▶ Task
Please repeat each entry. Match every word exactly.

▶ Available records
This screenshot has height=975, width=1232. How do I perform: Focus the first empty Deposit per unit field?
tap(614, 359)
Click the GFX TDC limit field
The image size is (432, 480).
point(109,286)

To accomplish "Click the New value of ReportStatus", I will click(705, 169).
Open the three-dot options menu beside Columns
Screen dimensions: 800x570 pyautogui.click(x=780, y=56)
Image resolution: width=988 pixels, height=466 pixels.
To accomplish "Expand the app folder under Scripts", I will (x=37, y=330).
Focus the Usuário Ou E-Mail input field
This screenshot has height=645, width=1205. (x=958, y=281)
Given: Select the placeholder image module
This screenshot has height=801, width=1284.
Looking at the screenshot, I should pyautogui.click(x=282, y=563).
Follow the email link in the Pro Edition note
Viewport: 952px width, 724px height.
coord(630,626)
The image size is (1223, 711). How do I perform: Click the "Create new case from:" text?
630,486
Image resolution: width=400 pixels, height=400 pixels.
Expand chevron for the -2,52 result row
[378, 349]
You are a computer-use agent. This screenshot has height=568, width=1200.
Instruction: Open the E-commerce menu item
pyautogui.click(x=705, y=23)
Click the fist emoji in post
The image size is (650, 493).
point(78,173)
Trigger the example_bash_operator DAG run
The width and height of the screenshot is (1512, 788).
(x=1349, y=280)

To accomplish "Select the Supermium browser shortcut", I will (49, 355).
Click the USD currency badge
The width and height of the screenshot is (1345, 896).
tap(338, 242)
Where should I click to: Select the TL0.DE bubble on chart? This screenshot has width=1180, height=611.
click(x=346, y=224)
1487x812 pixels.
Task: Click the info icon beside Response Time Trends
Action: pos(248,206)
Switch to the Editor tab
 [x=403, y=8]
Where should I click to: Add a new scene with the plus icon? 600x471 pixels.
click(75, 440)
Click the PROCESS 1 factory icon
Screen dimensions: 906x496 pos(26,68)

▶ Answer section
This screenshot has height=975, width=1232. How do I perform: Focus the first empty Deposit per unit field?
tap(614, 359)
Click the GFX TDC limit field
The image size is (432, 480).
point(109,286)

To accomplish "Click the New value of ReportStatus", I will click(705, 169).
Open the three-dot options menu beside Columns
Screen dimensions: 800x570 pyautogui.click(x=780, y=56)
Image resolution: width=988 pixels, height=466 pixels.
To accomplish "Expand the app folder under Scripts", I will (x=37, y=330).
Focus the Usuário Ou E-Mail input field
This screenshot has height=645, width=1205. (x=958, y=281)
Given: Select the placeholder image module
This screenshot has height=801, width=1284.
Looking at the screenshot, I should pyautogui.click(x=282, y=563).
Follow the email link in the Pro Edition note
Viewport: 952px width, 724px height.
coord(630,626)
The image size is (1223, 711). How do I perform: Click the "Create new case from:" text?
630,486
Image resolution: width=400 pixels, height=400 pixels.
Expand chevron for the -2,52 result row
[378, 349]
You are a computer-use agent. This screenshot has height=568, width=1200.
Instruction: Open the E-commerce menu item
pyautogui.click(x=705, y=23)
Click the fist emoji in post
The image size is (650, 493).
point(78,173)
Trigger the example_bash_operator DAG run
The width and height of the screenshot is (1512, 788).
(x=1349, y=280)

To accomplish "Select the Supermium browser shortcut", I will (49, 355).
Click the USD currency badge
The width and height of the screenshot is (1345, 896).
tap(338, 242)
Where should I click to: Select the TL0.DE bubble on chart? This screenshot has width=1180, height=611.
click(x=346, y=224)
1487x812 pixels.
Task: Click the info icon beside Response Time Trends
Action: pos(248,206)
Switch to the Editor tab
 [x=403, y=8]
Where should I click to: Add a new scene with the plus icon? 600x471 pixels.
click(75, 440)
Click the PROCESS 1 factory icon
Screen dimensions: 906x496 pos(26,68)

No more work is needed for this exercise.